Stanislav will host a technical discussion on enhancement 209342 (Binary Data Transfer Format for Profiling), focusing on the design and implementation of the enhancement.

New binary format is intended to be a size-optimized alternate to the XML data format currently used by the TPTP Java Profiler to increase scalability and performance.

Data stream descriptor: Basic attributes describing the data stream such as ID, version, encoding, endianness, etc..
Messages: Individual binary messages consisting of:
1. Header: Describes the message including unique ID and message length.
2. Message attributes: Ordered integer, long, double, and null-terminating string attributes describing the message. Each message contains the CPU frequency (CPU ticks) for calculating the time stamp on the client side.

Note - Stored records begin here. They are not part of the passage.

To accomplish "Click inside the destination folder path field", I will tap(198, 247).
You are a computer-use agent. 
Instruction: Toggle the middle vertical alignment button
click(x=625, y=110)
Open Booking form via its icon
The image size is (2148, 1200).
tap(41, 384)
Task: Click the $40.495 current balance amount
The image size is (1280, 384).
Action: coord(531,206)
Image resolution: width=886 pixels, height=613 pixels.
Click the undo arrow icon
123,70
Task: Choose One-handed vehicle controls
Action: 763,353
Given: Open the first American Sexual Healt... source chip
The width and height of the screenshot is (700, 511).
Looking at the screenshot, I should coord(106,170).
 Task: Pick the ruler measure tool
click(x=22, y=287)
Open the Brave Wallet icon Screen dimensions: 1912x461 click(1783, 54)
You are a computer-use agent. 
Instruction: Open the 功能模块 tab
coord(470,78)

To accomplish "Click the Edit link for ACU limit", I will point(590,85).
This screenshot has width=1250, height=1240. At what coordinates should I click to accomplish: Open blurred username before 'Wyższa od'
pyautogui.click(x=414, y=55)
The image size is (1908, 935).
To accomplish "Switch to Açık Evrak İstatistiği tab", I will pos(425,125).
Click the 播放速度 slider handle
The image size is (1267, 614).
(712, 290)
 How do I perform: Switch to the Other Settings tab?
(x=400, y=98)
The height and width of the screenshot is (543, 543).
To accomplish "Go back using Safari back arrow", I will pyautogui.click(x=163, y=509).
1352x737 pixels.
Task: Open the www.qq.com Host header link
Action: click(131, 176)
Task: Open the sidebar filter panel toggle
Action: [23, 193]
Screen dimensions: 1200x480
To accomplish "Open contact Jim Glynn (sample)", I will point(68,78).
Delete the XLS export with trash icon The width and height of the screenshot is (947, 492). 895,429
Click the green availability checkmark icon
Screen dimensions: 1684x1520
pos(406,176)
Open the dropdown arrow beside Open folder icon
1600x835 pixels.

There are currently ~45 message formats following the Java Specification for Java Profiling (e.g. methodEntry and methodExit).

Performance
- CPU time measurement in stand-alone mode have improved performances by only 30% since most of the time is spent for I/O.
- Could implement a buffering or caching strategy but implementation time and complexity is considerably more than the benefit for a peripheral use case.

Capability:
- The handshake algorithm for backward compatibility is outstanding so we are unable to deal with TPTP 4.4 and below Java Profiler Agents.
- Currently defaults to XML for controlled/enabled modes but binary for stand-alone mode.
- For controlled/enabled modes, the Java Profiler will send XML data but if the client responds, the binary format will be used. This passive approach needs to be changed to a handshake algorithm.
- Needs to default to XML for all modes since this is the existing format and users cannot convert binary data to XML data.

Q: Is there a utility to convert binary to XML format (e.g. the user generates binary data by mistake, they would need to rerun the trace)?
A: No. Setting the default mode to XML would solve this problem.

Q: For peer agent discovery, who controls defining the format? How do we handle mixed-modes?
A: This use case has not been considered.

Stanislav to provide cost benefit analysis for:
- Compression benefits and complexity costs for removing unused fields.
- Performance costs for current binary data loaders.